REITs have all three key attributes, Case says, “but some investment advisors don’t realize how rare that combination is. They assume they can find the same qualities somewhere in the stock market, perhaps with small-cap value stocks. But they can’t.”
Economists combine numbers on investment performance and stability into a measure of risk-adjusted performance called the “Sharpe ratio.” The ratio divides the average excess return for each asset by its average return volatility to represent the reward that the investor receives for each unit of risk in the portfolio.
REIT total returns have averaged approximately 15.6 percent over more than 15 years since the modern REIT era began. That’s approximately 45 percent higher than the 10.7 percent per year in total returns realized by the S&P 500. However, at the same time REIT volatility was almost identical to the stock market’s—meaning that REITs have shown much stronger risk-adjusted performance. The Sharpe ratio for REITs is approximately 23.3 percent, much higher than the 13.7 percent for the S&P 500.
Diversification potential is even more important than returns. “Every asset is going to have its ups and downs, but a well-diversified portfolio combines assets with low correlations so those fluctuations iron each other out,” Case says. A high correlation coefficient between the S&P 500 and any other asset would mean that the second asset provides essentially no diversification to a portfolio already containing the S&P 500, while a lower correlation coefficient indicates a good diversifier.
Since the early 1990s, the correlation between REITs and the S&P 500 has been only about 30 percent. “That means that when the S&P 500 is down, REITs are not likely to be down at the same time,” Case says. “The result is that the portfolio as a whole will have less volatility, even if each of the individual assets is volatile.”

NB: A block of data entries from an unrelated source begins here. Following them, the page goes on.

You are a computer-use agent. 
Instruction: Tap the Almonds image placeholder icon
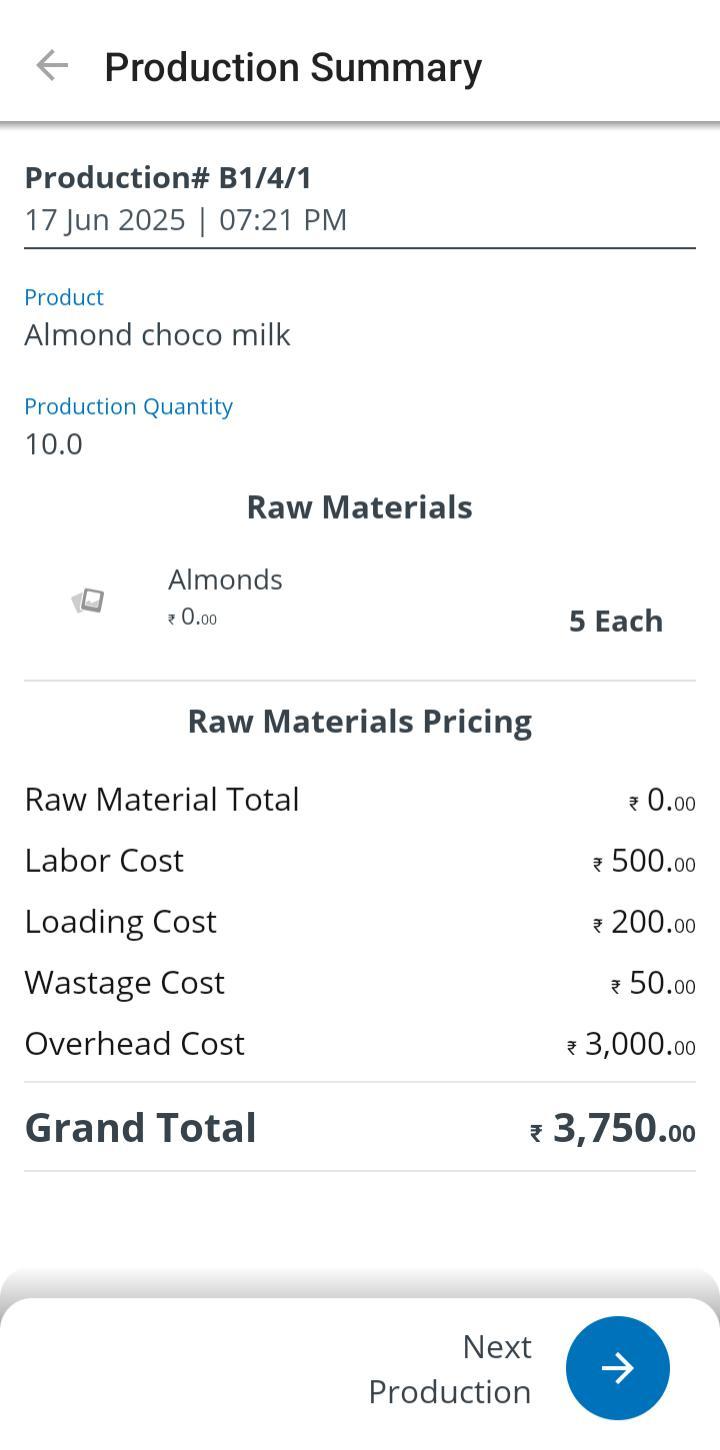pos(88,601)
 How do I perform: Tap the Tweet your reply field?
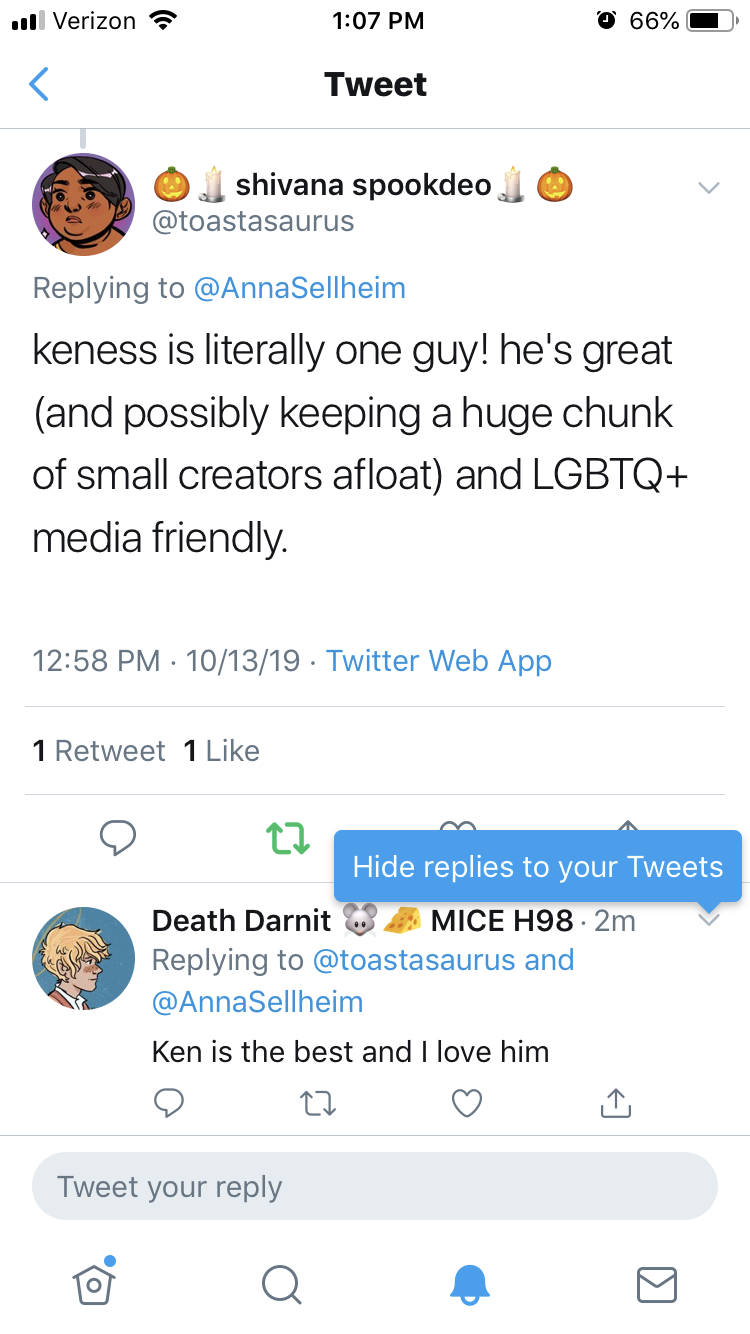coord(375,1187)
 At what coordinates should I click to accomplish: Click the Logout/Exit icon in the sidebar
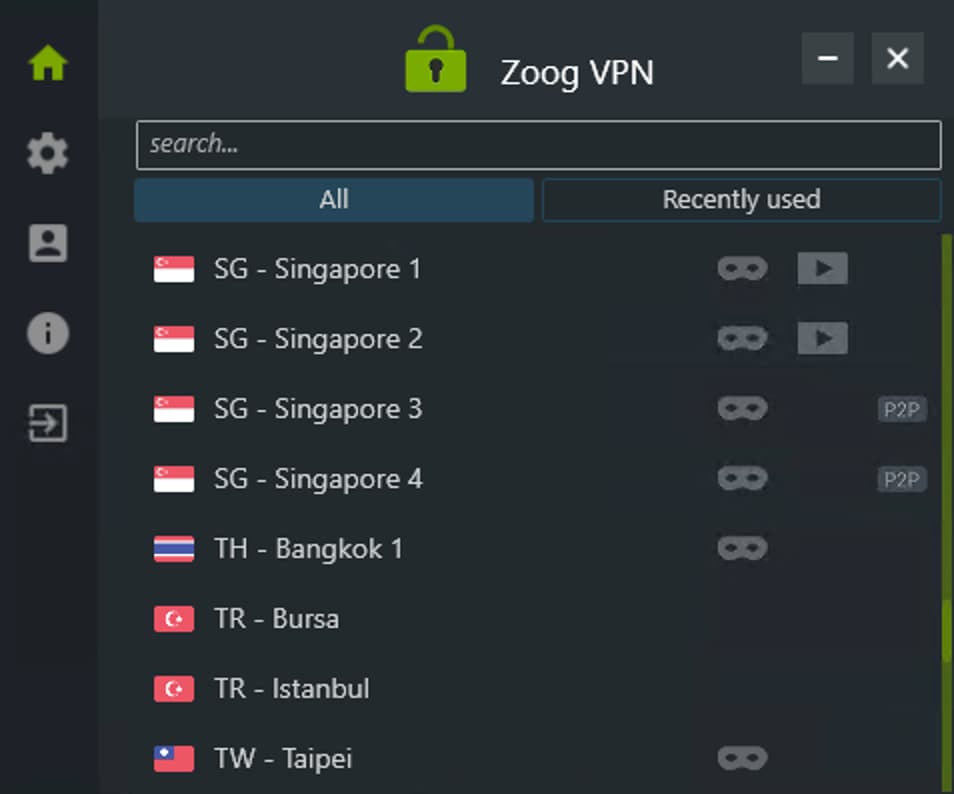(x=47, y=422)
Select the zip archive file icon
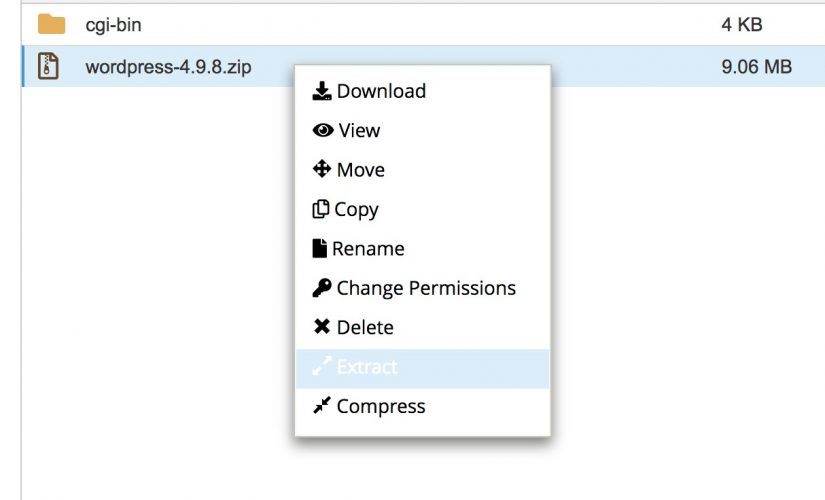 click(48, 66)
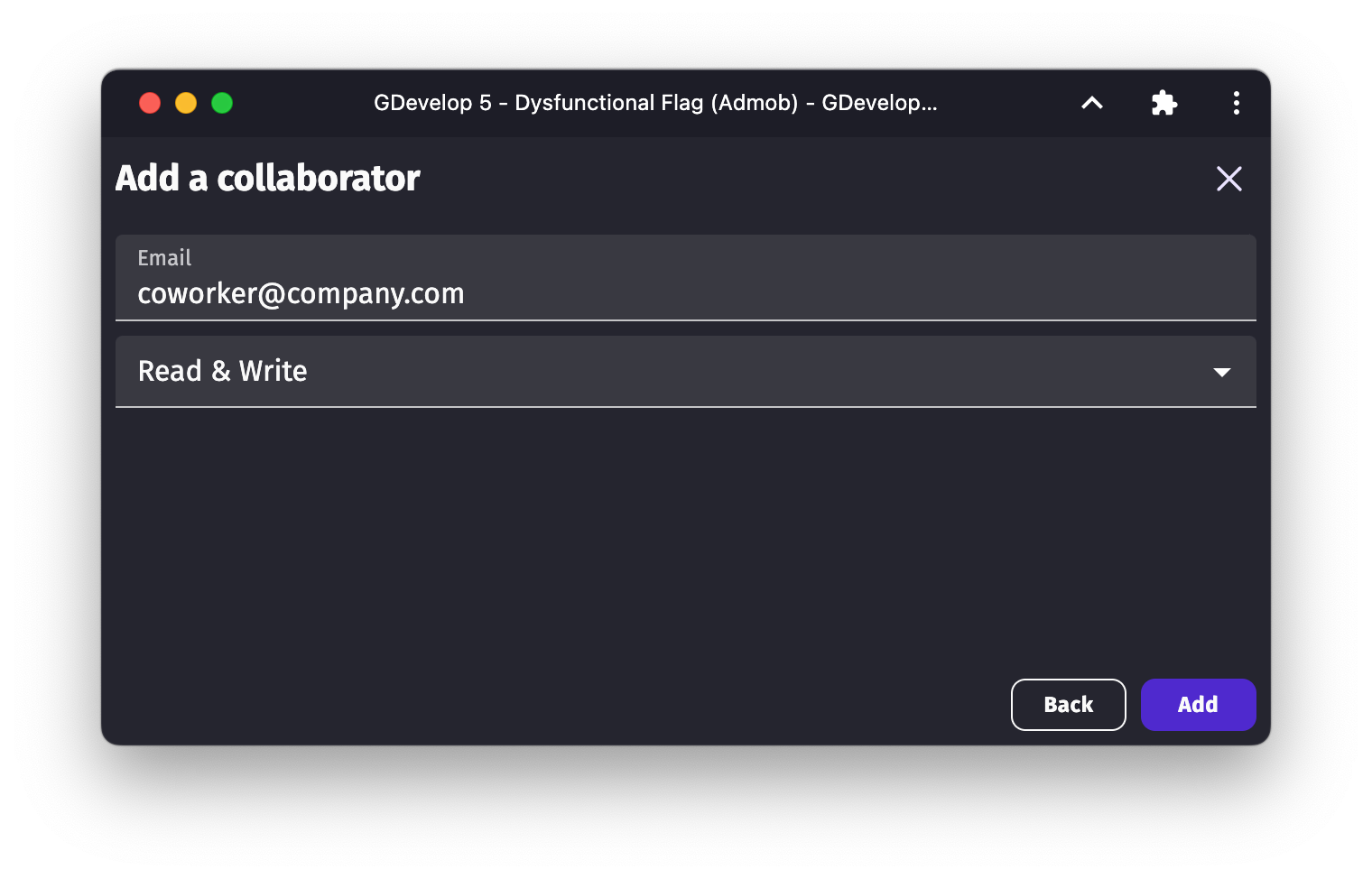Click the purple Add button
The width and height of the screenshot is (1372, 879).
click(1198, 705)
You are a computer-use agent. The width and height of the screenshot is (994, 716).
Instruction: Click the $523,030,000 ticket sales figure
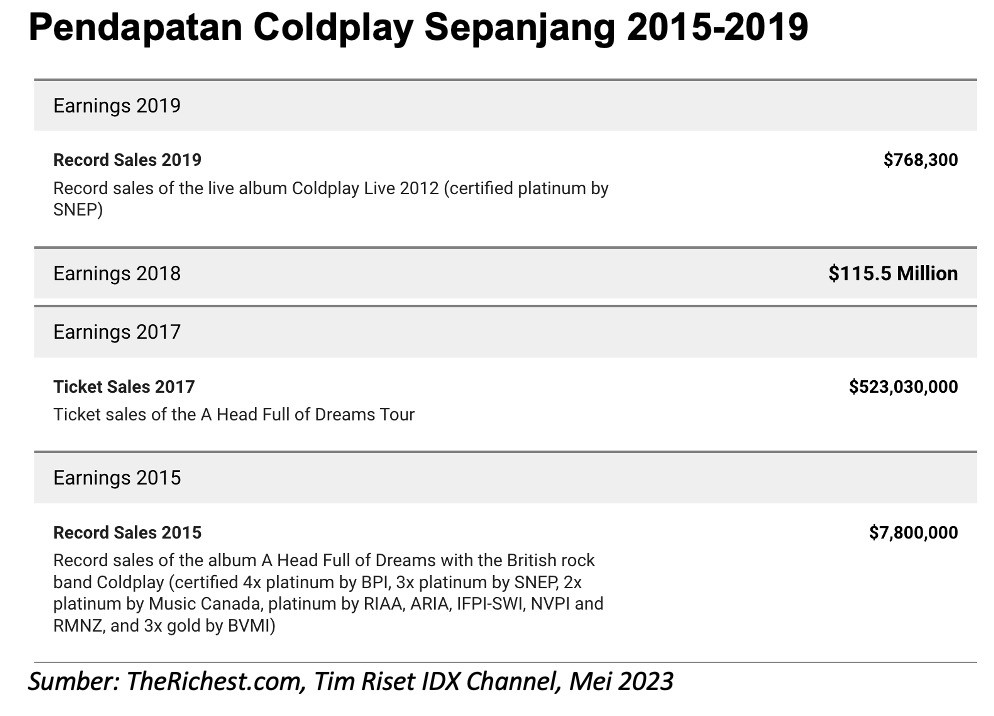click(x=903, y=387)
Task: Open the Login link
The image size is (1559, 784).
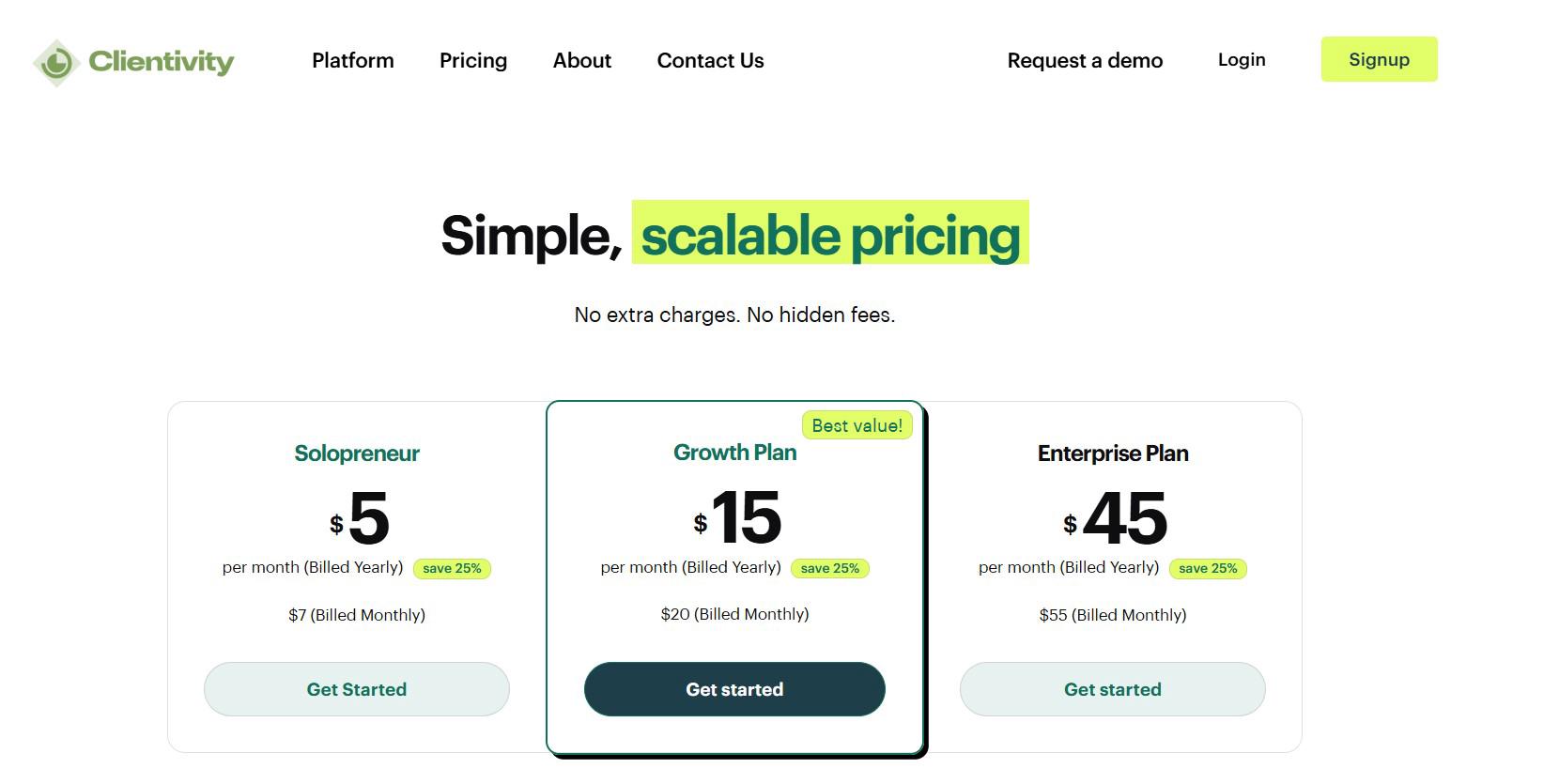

A Picture Worth a Thousand Words
NAREIT plotted the Sharpe ratios for four REIT indexes against their correlation coefficients to represent the three key attributes that investors want in their portfolio—performance, stability and diversification. “Strong risk-adjusted performance is shown by being near the top of the graph,” Case says. “Diversification potential is on the left side. An investor who owns large-cap stocks wants assets that are in the top left corner.”
The graph includes every index that extends back to the beginning of 1993 representing U.S. stock market sector. The result exemplifies how unique REITs are in the investment portfolio. “For risk-adjusted performance and diversification, nothing in the stock market even comes close to what REITs offer,” Case says.
“The biggest takeaway from this research is because REITs have both high risk-adjusted return and clear diversification benefits. They are a different asset class,” says Glenn Mueller, a professor at the University of Denver and real estate investment strategist at Dividend Capital Group. “REITs provide great diversification for investors to use in their portfolios.”
Hardly any sector of the stock market had a correlation less than 50 percent, for example, compared to just 30 percent for REITs. The only exception, utility stocks, had a Sharpe ratio of just 10.3 percent, with average returns of just 9.6 percent per year and about 14 percent more volatility than REITs. Conversely, hardly any sector of the stock market had a Sharpe ratio greater than 20 percent, compared to about 23.3 percent for REITs. The exceptions, micro-cap and small-cap value stocks, provided little diversification, with correlation coefficients of 65 percent to 80 percent.
“The chart that summarizes these results provides a lot of information and illustrates how REITs stand in a completely separate place than other publicly traded investments,” Mueller says. “This is a great step forward to explain the benefits of REITs in an investment portfolio.”
Erin Corcoran is the managing editor of Portfolio.